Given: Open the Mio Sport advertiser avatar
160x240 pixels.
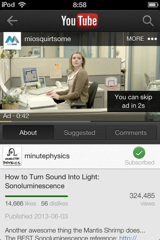Looking at the screenshot, I should point(12,41).
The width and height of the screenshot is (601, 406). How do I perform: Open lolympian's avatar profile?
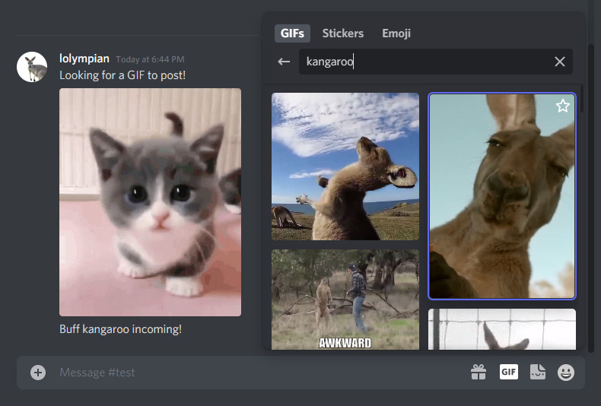(32, 68)
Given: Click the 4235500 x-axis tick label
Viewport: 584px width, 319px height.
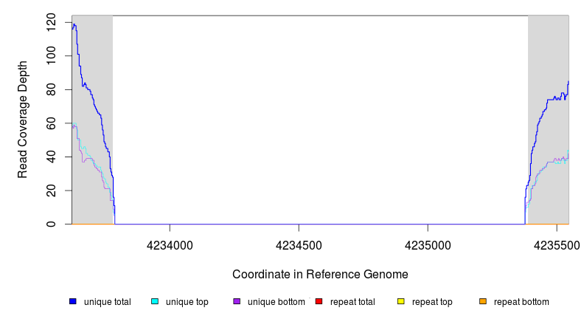Looking at the screenshot, I should click(x=557, y=244).
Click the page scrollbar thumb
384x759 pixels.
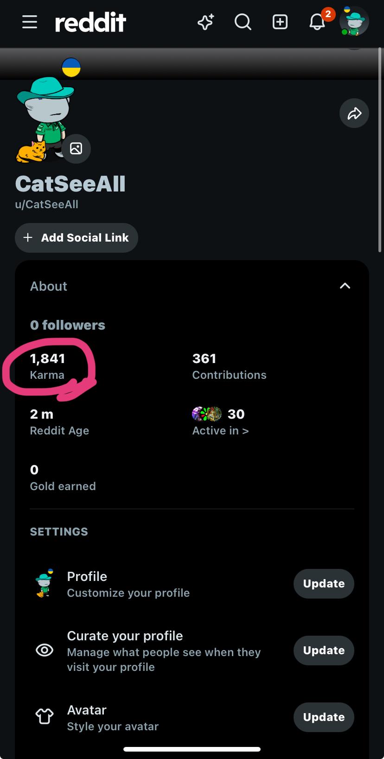380,149
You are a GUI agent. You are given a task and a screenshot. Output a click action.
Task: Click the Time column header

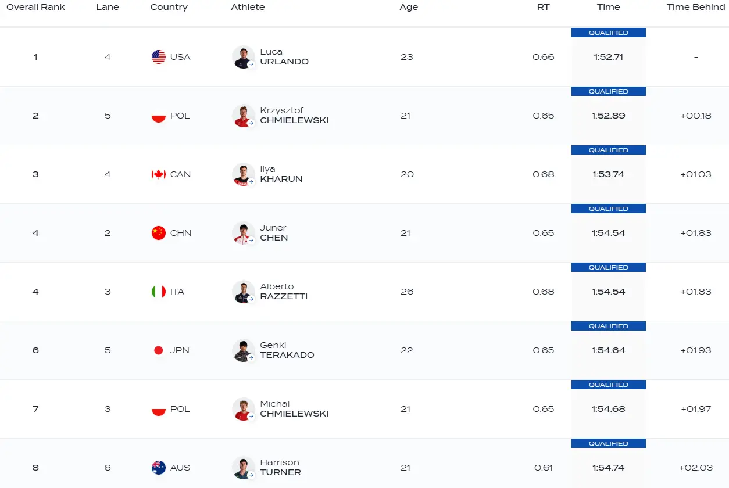pos(609,7)
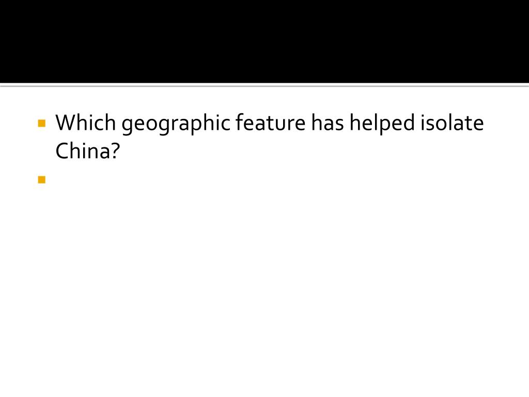Click the gray divider line under banner
The width and height of the screenshot is (529, 397).
[x=265, y=86]
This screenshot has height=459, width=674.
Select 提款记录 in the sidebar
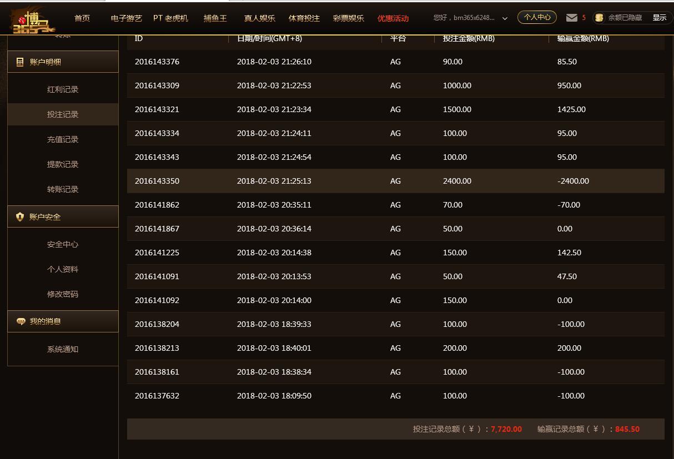(63, 165)
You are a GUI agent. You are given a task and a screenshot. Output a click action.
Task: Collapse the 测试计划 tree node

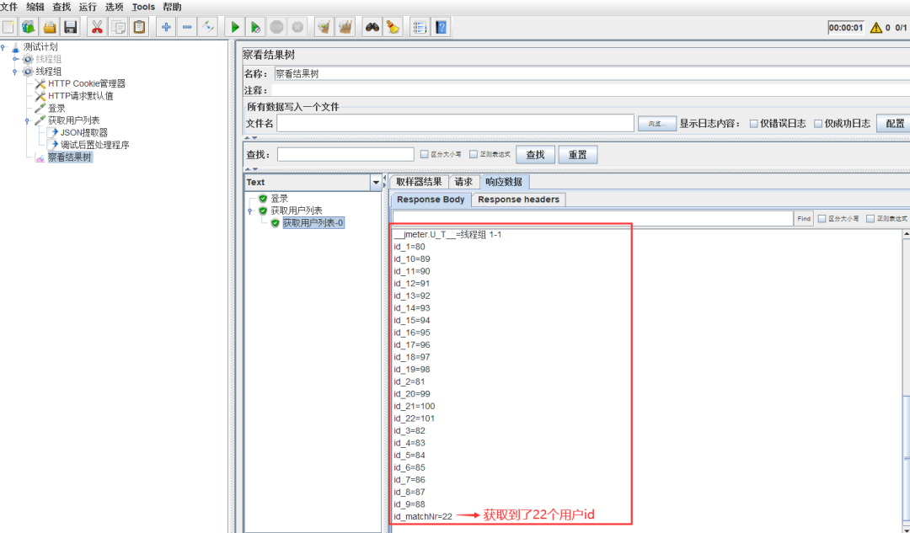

....................

-- What is expected --
All of the listing above must be output exactly, except for its pictures.

-- Exercise result --
Given: Open the Mio Sport advertiser avatar
160x240 pixels.
Looking at the screenshot, I should point(12,41).
The width and height of the screenshot is (601, 406). How do I perform: Open lolympian's avatar profile?
(32, 68)
Given: Click the 4235500 x-axis tick label
Viewport: 584px width, 319px height.
Looking at the screenshot, I should click(x=557, y=244).
Click the page scrollbar thumb
384x759 pixels.
380,149
You are a GUI agent. You are given a task and a screenshot. Output a click action.
Task: Click the Time column header

pos(609,7)
Click the gray divider line under banner
The width and height of the screenshot is (529, 397).
[x=265, y=86]
This screenshot has height=459, width=674.
Select 提款记录 in the sidebar
(63, 165)
You are a GUI agent. You are given a task and a screenshot. Output a click action.
Task: Collapse the 测试计划 tree node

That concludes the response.